INFLUENZA Experts: Update vaccine system



Researchers say many factors have slowed the adoption of new techniques.
SAN FRANCISCO (AP) -- The nation's anxiety over the dwindling supply of flu shots has exposed an antiquated manufacturing system that depends on 90 million fertilized chicken eggs and a 9-month process to produce each year's batch of influenza vaccines.
It needn't be that way.
Drug companies and academic researchers say they could reduce the lead time and prepare more effective vaccines by incubating the virus in monkey cells rather than eggs -- and by using genetic engineering to remove much of the guesswork of preventing a disease that kills an average of 36,000 Americans a year.

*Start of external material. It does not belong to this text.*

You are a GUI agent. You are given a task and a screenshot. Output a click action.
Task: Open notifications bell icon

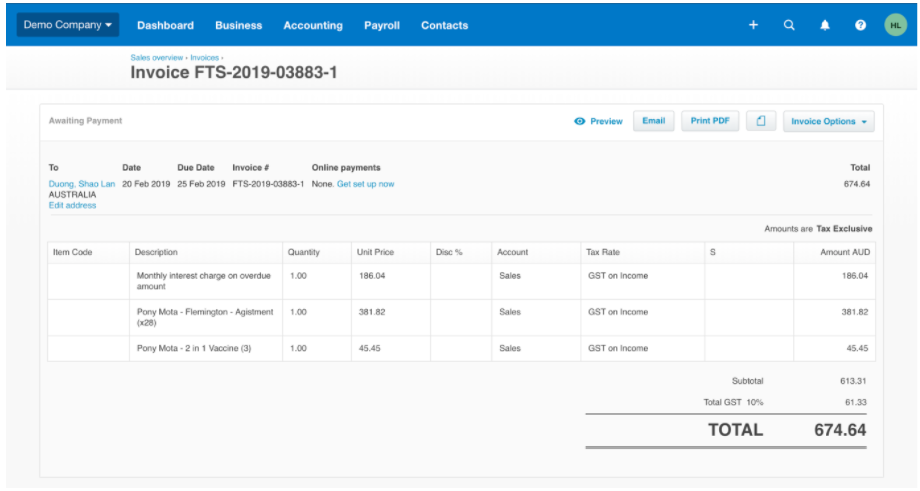pos(825,25)
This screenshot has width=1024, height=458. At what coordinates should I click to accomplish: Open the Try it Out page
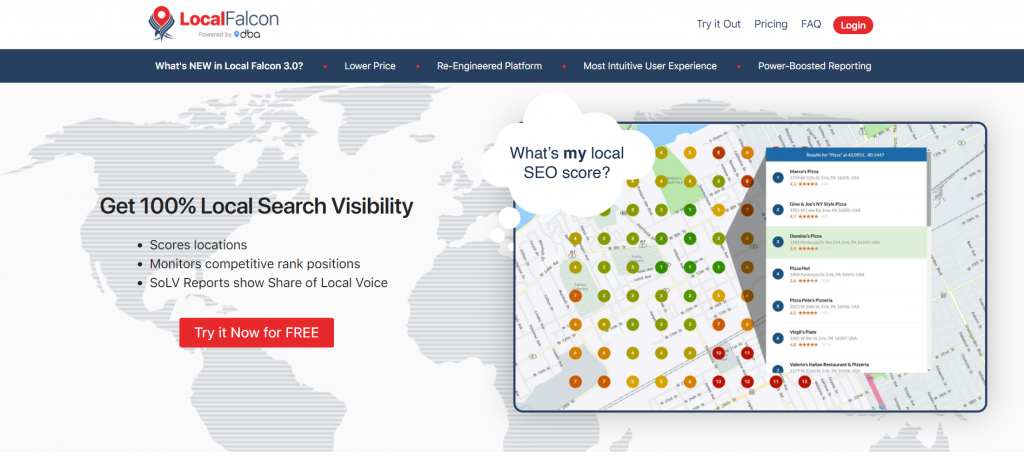click(x=718, y=24)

Government indifference, business resistance and public apathy have slowed the adoption of such techniques, vaccine researchers say. But that may change soon now that federal health officials have responded to the vaccine shortage with calls for overhauling the system.
"In order to scale it up, or to speed it up, we would have to, really, change the overall approach to vaccination," Centers for Disease Control and Prevention Director Julie Gerberding said recently, endorsing the monkey cell process as an important alternative.
Hope for funding
Health and Human Services Secretary Tommy Thompson added last week that he hopes some of the new federal funding for flu research will be used to encourage companies to develop new, egg-free ways to manufacture the vaccines.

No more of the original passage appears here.